The VDR was created by Forrest Bird, M.D., Ph.D., and  president of Bird Space Technologies and Percussionaire Corp. in Sandpoint, Ind., in the 1980s. Bird, who is known for his pioneering work with respirators, is regarded by many as the father of mechanical ventilation. 

His first invention was appropriately called the Bird Ventilator, which he updated and improved to keep up with a chronic respiratory illness his wife had acquired. He is still involved in the field and makes the ventilators available through his new company, Percussionaire. 
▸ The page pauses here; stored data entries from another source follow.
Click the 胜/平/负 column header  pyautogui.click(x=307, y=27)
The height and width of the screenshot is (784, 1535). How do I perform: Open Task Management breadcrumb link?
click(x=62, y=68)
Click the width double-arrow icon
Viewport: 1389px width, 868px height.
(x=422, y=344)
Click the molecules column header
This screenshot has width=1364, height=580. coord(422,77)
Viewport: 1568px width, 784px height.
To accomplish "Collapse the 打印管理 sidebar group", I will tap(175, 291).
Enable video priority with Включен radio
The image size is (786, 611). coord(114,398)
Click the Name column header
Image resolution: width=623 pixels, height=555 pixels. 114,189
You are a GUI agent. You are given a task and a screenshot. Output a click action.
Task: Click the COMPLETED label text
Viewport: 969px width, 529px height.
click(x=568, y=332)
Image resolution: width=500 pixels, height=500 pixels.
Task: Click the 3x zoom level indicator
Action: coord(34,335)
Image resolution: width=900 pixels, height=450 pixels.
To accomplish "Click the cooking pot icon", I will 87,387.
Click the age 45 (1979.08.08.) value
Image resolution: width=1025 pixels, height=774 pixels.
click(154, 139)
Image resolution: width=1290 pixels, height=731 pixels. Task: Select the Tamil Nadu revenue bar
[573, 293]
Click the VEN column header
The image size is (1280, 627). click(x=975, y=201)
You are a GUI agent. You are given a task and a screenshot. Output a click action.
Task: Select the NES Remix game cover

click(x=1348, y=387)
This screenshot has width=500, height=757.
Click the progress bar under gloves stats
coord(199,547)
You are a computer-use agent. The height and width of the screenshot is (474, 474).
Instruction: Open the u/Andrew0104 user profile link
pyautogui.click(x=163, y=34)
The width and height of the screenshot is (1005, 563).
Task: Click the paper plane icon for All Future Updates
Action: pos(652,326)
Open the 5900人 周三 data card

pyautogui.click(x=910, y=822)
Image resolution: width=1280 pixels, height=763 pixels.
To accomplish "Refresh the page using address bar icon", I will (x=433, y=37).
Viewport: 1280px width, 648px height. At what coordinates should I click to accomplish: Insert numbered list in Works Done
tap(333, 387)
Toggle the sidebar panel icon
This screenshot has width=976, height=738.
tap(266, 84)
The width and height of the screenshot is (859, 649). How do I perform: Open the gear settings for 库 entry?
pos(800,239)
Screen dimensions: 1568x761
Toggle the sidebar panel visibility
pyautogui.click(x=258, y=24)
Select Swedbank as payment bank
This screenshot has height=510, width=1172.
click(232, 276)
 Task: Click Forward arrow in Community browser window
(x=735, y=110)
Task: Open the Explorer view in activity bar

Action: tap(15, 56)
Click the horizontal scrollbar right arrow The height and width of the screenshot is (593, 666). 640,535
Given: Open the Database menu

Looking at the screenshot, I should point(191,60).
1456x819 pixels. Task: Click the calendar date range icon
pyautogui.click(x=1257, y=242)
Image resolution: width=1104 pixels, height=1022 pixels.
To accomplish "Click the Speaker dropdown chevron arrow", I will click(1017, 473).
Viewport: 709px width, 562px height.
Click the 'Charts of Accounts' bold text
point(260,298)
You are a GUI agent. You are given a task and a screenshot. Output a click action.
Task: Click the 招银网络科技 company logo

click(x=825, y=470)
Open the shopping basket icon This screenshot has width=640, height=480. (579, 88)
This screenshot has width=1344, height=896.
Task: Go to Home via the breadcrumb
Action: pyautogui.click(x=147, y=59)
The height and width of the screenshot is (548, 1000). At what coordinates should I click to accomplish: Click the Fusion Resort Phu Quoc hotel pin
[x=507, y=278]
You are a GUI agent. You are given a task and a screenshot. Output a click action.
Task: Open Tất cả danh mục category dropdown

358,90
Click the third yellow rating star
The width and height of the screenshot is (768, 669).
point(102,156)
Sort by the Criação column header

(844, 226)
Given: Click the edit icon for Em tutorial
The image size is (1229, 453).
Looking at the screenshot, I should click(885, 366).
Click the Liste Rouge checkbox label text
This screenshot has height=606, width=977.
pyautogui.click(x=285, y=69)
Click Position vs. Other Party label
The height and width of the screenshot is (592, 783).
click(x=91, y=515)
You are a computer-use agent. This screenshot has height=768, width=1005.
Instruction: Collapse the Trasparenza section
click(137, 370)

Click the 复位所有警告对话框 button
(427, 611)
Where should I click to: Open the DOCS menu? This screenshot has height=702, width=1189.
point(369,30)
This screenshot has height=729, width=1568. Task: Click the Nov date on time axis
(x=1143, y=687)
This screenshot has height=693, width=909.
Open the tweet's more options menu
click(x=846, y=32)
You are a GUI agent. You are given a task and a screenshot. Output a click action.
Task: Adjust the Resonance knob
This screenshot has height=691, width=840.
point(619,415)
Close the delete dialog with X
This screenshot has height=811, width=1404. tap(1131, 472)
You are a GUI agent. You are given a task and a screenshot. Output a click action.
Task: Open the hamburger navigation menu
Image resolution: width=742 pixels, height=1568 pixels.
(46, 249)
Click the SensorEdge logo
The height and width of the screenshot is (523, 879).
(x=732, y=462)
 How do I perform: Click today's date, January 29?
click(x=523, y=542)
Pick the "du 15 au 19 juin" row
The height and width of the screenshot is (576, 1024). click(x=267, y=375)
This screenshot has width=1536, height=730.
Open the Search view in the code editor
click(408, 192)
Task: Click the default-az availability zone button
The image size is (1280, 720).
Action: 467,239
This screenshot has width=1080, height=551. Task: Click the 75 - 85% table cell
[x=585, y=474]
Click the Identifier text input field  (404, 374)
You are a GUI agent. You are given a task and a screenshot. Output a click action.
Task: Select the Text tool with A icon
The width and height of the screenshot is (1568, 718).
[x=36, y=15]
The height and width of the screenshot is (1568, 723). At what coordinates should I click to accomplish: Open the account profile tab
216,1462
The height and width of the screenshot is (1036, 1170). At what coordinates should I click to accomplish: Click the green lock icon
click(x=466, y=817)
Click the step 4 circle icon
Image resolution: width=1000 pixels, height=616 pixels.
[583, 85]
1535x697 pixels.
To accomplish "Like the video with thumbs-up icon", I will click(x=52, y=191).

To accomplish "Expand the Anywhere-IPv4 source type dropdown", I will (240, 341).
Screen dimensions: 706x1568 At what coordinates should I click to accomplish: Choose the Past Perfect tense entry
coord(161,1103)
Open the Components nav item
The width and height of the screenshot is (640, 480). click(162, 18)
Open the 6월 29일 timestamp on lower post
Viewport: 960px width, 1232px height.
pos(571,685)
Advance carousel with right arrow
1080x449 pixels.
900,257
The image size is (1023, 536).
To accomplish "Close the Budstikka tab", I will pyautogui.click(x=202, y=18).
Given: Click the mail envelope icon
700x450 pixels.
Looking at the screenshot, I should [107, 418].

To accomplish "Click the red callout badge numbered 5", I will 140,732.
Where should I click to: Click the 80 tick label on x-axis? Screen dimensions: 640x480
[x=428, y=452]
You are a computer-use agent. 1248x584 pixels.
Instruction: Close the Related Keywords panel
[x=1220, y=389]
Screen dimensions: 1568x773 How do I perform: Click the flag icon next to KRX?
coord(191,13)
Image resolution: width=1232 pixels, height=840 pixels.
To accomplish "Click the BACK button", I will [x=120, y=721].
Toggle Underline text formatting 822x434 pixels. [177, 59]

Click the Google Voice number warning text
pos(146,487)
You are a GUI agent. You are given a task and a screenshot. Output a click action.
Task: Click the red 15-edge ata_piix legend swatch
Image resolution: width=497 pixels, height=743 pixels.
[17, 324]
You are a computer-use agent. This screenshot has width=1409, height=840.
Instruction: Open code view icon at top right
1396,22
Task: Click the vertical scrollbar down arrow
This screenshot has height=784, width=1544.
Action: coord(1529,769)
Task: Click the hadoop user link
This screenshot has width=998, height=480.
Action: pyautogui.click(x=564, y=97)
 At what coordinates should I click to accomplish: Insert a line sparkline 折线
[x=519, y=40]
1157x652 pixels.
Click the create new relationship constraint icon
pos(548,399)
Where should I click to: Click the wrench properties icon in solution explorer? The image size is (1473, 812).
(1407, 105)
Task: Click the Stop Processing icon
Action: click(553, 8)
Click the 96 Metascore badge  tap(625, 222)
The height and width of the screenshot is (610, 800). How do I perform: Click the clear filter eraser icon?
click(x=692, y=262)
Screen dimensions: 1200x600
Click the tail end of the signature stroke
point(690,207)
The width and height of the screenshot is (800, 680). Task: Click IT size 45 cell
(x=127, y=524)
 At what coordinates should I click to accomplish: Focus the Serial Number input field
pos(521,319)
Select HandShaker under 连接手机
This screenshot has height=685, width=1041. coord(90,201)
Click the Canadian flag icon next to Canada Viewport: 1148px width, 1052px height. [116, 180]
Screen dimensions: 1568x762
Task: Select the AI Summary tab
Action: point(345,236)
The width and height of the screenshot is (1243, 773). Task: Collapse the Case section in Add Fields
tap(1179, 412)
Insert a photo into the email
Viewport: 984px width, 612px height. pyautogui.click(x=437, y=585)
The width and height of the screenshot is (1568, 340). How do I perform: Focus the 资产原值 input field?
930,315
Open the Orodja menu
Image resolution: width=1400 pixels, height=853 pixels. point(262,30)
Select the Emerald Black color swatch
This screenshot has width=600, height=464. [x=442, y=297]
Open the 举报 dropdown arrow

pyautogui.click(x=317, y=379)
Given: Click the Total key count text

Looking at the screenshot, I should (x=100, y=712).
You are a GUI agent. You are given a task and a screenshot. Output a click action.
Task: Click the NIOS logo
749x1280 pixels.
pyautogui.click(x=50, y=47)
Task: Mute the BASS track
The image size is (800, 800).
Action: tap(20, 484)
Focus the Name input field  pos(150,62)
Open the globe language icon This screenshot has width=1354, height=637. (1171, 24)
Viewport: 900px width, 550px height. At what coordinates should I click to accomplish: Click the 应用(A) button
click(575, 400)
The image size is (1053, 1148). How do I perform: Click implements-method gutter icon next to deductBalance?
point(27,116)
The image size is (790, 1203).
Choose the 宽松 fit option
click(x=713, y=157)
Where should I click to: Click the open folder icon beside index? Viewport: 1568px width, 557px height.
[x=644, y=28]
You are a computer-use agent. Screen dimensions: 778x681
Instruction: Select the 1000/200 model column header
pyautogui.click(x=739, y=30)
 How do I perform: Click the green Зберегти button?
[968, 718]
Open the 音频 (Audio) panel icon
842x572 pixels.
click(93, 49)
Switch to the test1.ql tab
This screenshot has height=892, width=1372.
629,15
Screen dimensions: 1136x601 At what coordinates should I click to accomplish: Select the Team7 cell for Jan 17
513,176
What makes this respirator unique is that it is two respirators  that serve different features of burn care.  One is a low-frequency, pressure-control ventilator and the other is a high-frequency jet ventilator. “This allows for the ventilation of patients at much lower pressures which reduces the amount of pressure-caused injuries,” Barillo said. “The jet ventilator aids in preventing pneumonia by clearing secretions.” This is important because the mortality rate for victims of smoke inhalation is “increased from 20 percent by inhalation alone to 60 percent with the onset of pneumonia,” according to Barillo.

When used as salvage therapy after the failure of conventional respiration, the VDR was able to sustain life in five cases, according to the findings by the Brooke Army Burn Unit. The unit also found that “the number of pneumonia cases was cut in half for what you would predict for that population and survival was twice as much as what was  expected for that population.”

Barillo also praises the VDR’s versatility saying  “the ventilator can also be used to treat other very sick people with other problems such as head trauma, lung diseases with air leaks, surgical ICU, neurosurgery patients and thoracic surgery patients.”

MUSC now rents a unit from Percussionaire, but Barillo hopes the university will purchase it in the near future. “It is cutting edge technology at the major burn centers in the country,” he said, “and it’s exciting that we are able to provide it here.”